In this paper Stark spectroscopy is performed for the Rydberg states (n≥16) of molecular hydrogen, and the deflection of Rydberg H₂ molecules by an inhomogeneous electric field is demonstrated. The Rydberg states are excited by two-photon, two-color (VUV+UV) excitation via a selected rotational level of the B¹Σ_u⁺ intermediate state. At zero field, the Rydberg states accessed are the ns and nd series converging to the v⁺=0, N⁺=0 and 2 vib-rotational level of the H₂⁺ ion. In the region of 200 cm^-1 below the ionization threshold the only Rydberg states surviving after a 3.7 μs delay are the N⁺=2, nd, J=1 series (hereafter designated as (nd2)₁), and all the other states are rapidly predissociated. The Stark map showing how the energy levels vary with electric field is determined by recording Rydberg excitation spectra for a range of fields F=0-1000 V/cm and then be used to predict the force exerted on the molecule in an inhomogeneous field.

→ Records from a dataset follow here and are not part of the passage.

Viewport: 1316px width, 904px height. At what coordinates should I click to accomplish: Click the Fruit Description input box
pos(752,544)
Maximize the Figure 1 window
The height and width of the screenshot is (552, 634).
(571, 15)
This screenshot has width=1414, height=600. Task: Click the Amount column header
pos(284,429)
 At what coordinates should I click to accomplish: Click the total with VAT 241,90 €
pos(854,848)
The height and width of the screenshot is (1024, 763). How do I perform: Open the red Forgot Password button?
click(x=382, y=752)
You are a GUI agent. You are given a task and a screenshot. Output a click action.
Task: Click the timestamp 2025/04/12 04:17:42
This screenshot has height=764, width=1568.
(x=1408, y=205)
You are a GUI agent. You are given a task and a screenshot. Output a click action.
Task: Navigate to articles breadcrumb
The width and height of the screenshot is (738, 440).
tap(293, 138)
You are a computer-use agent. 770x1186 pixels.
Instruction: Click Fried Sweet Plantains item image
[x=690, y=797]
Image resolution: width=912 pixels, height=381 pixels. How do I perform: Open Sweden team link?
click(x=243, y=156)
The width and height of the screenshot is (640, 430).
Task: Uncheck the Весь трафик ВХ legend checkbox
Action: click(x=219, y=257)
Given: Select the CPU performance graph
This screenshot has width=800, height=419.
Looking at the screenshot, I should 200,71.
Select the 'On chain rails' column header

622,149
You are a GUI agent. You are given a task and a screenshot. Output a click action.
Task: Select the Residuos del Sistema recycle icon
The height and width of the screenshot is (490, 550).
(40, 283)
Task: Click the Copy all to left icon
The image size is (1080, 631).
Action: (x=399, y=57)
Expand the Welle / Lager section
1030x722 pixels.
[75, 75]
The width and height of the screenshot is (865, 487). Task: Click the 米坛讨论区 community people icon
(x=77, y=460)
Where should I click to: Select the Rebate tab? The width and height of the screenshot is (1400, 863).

The Rydberg states around n=17-18 are excited in the presence of an inhomogeneous electric dipole field. The large dipole moment produced in the selected Stark eigenstates leads to strong forces on the H₂ molecules in the field. The trajectories of the molecules are monitored using ion-imaging and time-of-flight measurements. With the dipole rods mounted parallel to the beam direction, the high-field-seeking and low-field-seeking Stark states are deflected towards and away from the dipole respectively. The magnitude of the deflection is measured as a function of the parabolic quantum number k. The Rydberg states excited in the field are found to be long-lived; they survive for over 100 μs after the dipole field is switched off before being ionized at the detector and the time of flight is measured. This long lifetime is caused by the adiabatic transition to the high-l Rydberg states from the initially populated Stark eigenstates when the field is abruptly switched off.
Simulations for the Stark spectra are presented based on the matrix diagonalization scheme. The observed intensity distribution of Stark manifolds are fairly well reproduced only if the transition probability to the (nd2)₁, M_J=0 states is assumed to be non-zero and to the other states zero. The (nd2)₁ state is observed above the N⁺=0 ionization threshold even though rotational autoionization is energetically possible. However, the (nd2)₁ series cannot autoionize because there is no J=1 continuum channel of gerade symmetry associated with the N⁺=0 threshold, and in the absence of a field the gerade Rydberg stetes cannot autoionize according to the ΔJ=0 selection rule.